Short exercise – Reproduce the listing below word for word, from its first line to its last.

-- Start Supplied data --

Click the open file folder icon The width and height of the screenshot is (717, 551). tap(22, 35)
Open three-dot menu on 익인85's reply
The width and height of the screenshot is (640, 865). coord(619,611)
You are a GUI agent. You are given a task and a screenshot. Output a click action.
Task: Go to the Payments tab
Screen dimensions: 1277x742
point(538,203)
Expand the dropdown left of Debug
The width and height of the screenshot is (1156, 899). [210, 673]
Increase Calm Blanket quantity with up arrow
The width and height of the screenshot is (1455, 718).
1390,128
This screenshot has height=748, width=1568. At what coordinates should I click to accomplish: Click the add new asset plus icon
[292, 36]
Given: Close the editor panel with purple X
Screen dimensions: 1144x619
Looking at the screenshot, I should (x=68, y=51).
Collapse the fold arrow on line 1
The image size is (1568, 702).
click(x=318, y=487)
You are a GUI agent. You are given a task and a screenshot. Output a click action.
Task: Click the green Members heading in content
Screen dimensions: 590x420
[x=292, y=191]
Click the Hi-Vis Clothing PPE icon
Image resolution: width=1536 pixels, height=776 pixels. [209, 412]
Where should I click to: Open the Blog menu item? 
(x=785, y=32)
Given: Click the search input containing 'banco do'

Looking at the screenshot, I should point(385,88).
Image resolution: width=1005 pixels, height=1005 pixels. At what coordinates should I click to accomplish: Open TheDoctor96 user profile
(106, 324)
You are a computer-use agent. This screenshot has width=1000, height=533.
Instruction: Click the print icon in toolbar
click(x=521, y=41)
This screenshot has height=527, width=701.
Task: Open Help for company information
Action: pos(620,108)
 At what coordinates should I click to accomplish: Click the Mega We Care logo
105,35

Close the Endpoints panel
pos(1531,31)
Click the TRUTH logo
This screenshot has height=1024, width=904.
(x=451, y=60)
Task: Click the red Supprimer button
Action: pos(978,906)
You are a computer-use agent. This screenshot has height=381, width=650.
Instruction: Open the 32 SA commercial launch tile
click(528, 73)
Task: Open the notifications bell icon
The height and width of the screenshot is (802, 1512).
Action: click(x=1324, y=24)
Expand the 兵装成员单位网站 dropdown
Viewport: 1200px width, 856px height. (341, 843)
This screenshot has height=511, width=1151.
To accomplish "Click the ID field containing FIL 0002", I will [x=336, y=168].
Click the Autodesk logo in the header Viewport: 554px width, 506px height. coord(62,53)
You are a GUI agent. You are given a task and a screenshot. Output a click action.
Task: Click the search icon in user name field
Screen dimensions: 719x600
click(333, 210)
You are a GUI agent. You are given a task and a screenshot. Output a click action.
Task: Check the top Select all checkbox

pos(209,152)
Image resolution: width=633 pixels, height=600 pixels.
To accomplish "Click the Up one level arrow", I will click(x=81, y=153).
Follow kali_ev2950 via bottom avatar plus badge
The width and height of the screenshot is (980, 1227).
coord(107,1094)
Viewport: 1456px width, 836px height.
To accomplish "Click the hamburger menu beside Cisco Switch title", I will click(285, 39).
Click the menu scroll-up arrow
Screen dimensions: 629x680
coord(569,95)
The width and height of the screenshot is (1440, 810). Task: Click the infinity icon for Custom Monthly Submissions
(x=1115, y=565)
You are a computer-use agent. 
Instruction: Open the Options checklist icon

-- End Supplied data --

The completed task –
Click the open file folder icon The width and height of the screenshot is (717, 551). tap(22, 35)
Open three-dot menu on 익인85's reply
The width and height of the screenshot is (640, 865). coord(619,611)
You are a GUI agent. You are given a task and a screenshot. Output a click action.
Task: Go to the Payments tab
Screen dimensions: 1277x742
point(538,203)
Expand the dropdown left of Debug
The width and height of the screenshot is (1156, 899). [210, 673]
Increase Calm Blanket quantity with up arrow
The width and height of the screenshot is (1455, 718).
1390,128
This screenshot has height=748, width=1568. At what coordinates should I click to accomplish: Click the add new asset plus icon
[292, 36]
Given: Close the editor panel with purple X
Screen dimensions: 1144x619
Looking at the screenshot, I should (x=68, y=51).
Collapse the fold arrow on line 1
The image size is (1568, 702).
click(x=318, y=487)
You are a GUI agent. You are given a task and a screenshot. Output a click action.
Task: Click the green Members heading in content
Screen dimensions: 590x420
[x=292, y=191]
Click the Hi-Vis Clothing PPE icon
Image resolution: width=1536 pixels, height=776 pixels. [209, 412]
Where should I click to: Open the Blog menu item? 
(x=785, y=32)
Given: Click the search input containing 'banco do'

Looking at the screenshot, I should point(385,88).
Image resolution: width=1005 pixels, height=1005 pixels. At what coordinates should I click to accomplish: Open TheDoctor96 user profile
(106, 324)
You are a computer-use agent. This screenshot has width=1000, height=533.
Instruction: Click the print icon in toolbar
click(x=521, y=41)
This screenshot has height=527, width=701.
Task: Open Help for company information
Action: pos(620,108)
 At what coordinates should I click to accomplish: Click the Mega We Care logo
105,35

Close the Endpoints panel
pos(1531,31)
Click the TRUTH logo
This screenshot has height=1024, width=904.
(x=451, y=60)
Task: Click the red Supprimer button
Action: pos(978,906)
You are a computer-use agent. This screenshot has height=381, width=650.
Instruction: Open the 32 SA commercial launch tile
click(528, 73)
Task: Open the notifications bell icon
The height and width of the screenshot is (802, 1512).
Action: click(x=1324, y=24)
Expand the 兵装成员单位网站 dropdown
Viewport: 1200px width, 856px height. (341, 843)
This screenshot has height=511, width=1151.
To accomplish "Click the ID field containing FIL 0002", I will [x=336, y=168].
Click the Autodesk logo in the header Viewport: 554px width, 506px height. coord(62,53)
You are a GUI agent. You are given a task and a screenshot. Output a click action.
Task: Click the search icon in user name field
Screen dimensions: 719x600
click(333, 210)
You are a GUI agent. You are given a task and a screenshot. Output a click action.
Task: Check the top Select all checkbox

pos(209,152)
Image resolution: width=633 pixels, height=600 pixels.
To accomplish "Click the Up one level arrow", I will click(x=81, y=153).
Follow kali_ev2950 via bottom avatar plus badge
The width and height of the screenshot is (980, 1227).
coord(107,1094)
Viewport: 1456px width, 836px height.
To accomplish "Click the hamburger menu beside Cisco Switch title", I will click(285, 39).
Click the menu scroll-up arrow
Screen dimensions: 629x680
coord(569,95)
The width and height of the screenshot is (1440, 810). Task: Click the infinity icon for Custom Monthly Submissions
(x=1115, y=565)
You are a computer-use agent. 
Instruction: Open the Options checklist icon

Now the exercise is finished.